Table 4 shows the main statistics of fixations and saccades for men and women. The difference in the average fixation duration and saccade magnitude between these groups assessed through a Mann–Whitney U test is statistically significant: p < 0.0001, α = 0.05. The men make fewer and longer fixations; their average saccades are shorter than the women’s.
Table 4.
Statistics of fixations and saccades according to the sex of the participants (Fix #—fixations number).
The same Mann–Whitney U test was applied to evaluate the difference in the fixation and saccade parameters for those familiar with computer graphics or AI imaging in relation to the rest. Those with practical knowledge about digital images and AI graphics generated fewer fixations which were longer, while the jumps between them were shorter (Table 5). These differences are statistically significant: p < 0.0001, α = 0.05.
Table 5.
Statistics of saccade magnitudes according to familiarity with digital graphics and AI images (Fix #—fixations number, gc—graphics creators, AI is—AI image specialists).
According to Kruskal–Wallis test, age and generation of participants (explanatory variable) reveal significant differences in fixations duration (p = 0.000, α = 0.05). Gen Z generates the least fixations, which are long in duration, while Gen X the most and shortest fixations. (Table 6). Significant differences in saccade magnitude are observed between generations Z and Y (p < 0.0001).
Table 6.
Statistics of fixations and saccades according to age and generation (Fix #—fixations number).
6. Summary and Discussion
ET heatmaps and AOI effectively illustrate how artefacts were sought in the photos displayed for 10 s. While attention maps derived through Gaussian elimination provided a simplified overview of fixation patterns, this approach resulted in significant information loss, limiting its applicability for in-depth perceptual analysis []. However, basic ET metrics such as fixation counts, analysed across participant subgroups defined by sex and expertise, revealed meaningful differences in visual processing. Whereby, experts’ categories include people working with digital images or those working with generative graphics.
AOIs focused on critical facial features—eyes, mouth, nose, ears, and hair patterns—were treated as salient perceptual anchors [,,]. Notably, men and experts exhibited heightened scrutiny of the ear regions, which often harbour subtle AI-related artefacts in hair–skin texture transitions.
Comparable gaze patterns were observed in images of pets, where the participants prioritised the muzzle, ears, and paw regions, the latter serving as cues for realness through implied animal weight. The examination of pet contours further underscored known challenges in rendering fur in computer-generated imagery, with artefacts typically manifesting along fur-background boundaries.
In car images, perceptual attention was directed toward model-identifying elements such as logos, headlights, and mirrors, as well as functional components like wheels, door handles, and the hood. AOI-based statistical analyses substantiated perceptual differences between individuals with varying familiarity with digital and AI-generated graphics. Two fixation-related ET metrics demonstrated significant interactions between stimulus perception and participant expertise; graphic practitioners made longer fixations with shorter transitions, reflecting enhanced visual search efficiency. Graphics practitioners perceive slides longer, making shorter transitions between fixations—they know “how to see” and perform it more effectively. Respondents with advanced knowledge on generative graphics reviewed images in search of artefacts—typical errors for GAN algorithms. So, the first four ChatGPT prompts (cf. Introduction)—unreality, lack of details, errors and repetitiveness, as ways of recognising artificial images by humans—correlate with the given observations. It is worth noting that graphics specialists focused on lighting fidelity reflects. Contemporary designers have substantial knowledge about the propagation of light and photometric phenomena.

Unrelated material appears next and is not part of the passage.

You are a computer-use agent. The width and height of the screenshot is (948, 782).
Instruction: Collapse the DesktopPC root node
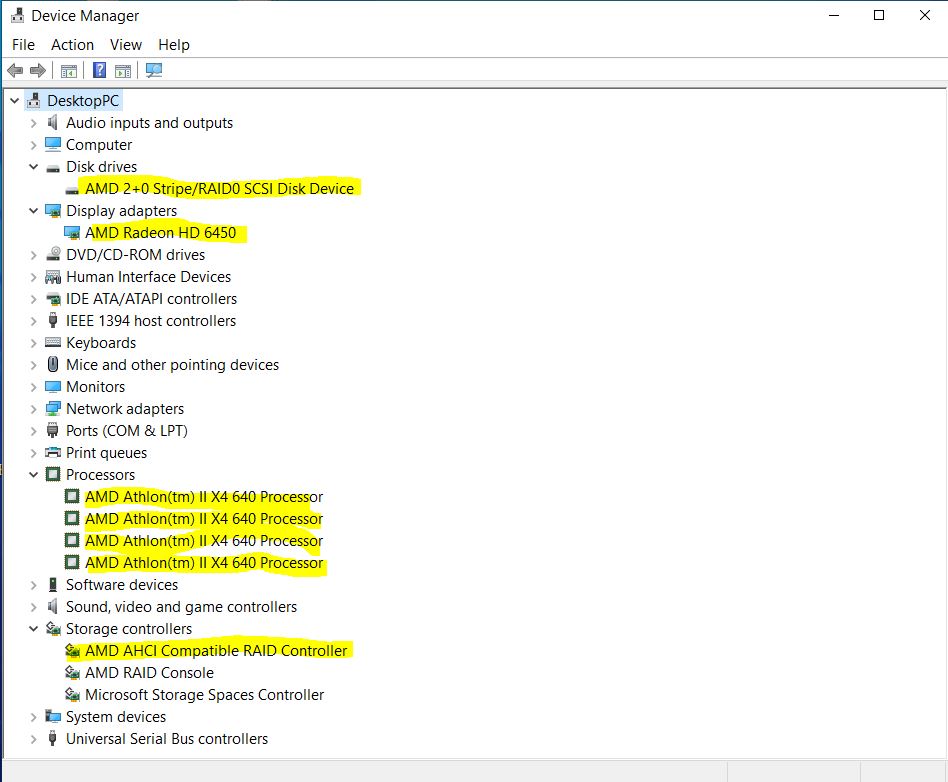(14, 101)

Gender-based perceptual differences were also evident, with balanced group compositions bolstering the robustness of these findings. One observation is that objects in the foreground attracts women’s attention. They noticeably interact more with nature, beauty (sky, water), and emotional accents (eyes, muzzle). However, men tend to spend longer scanning the environment where the objects are located. The exception are cars, which disturb men’s analysis of the background.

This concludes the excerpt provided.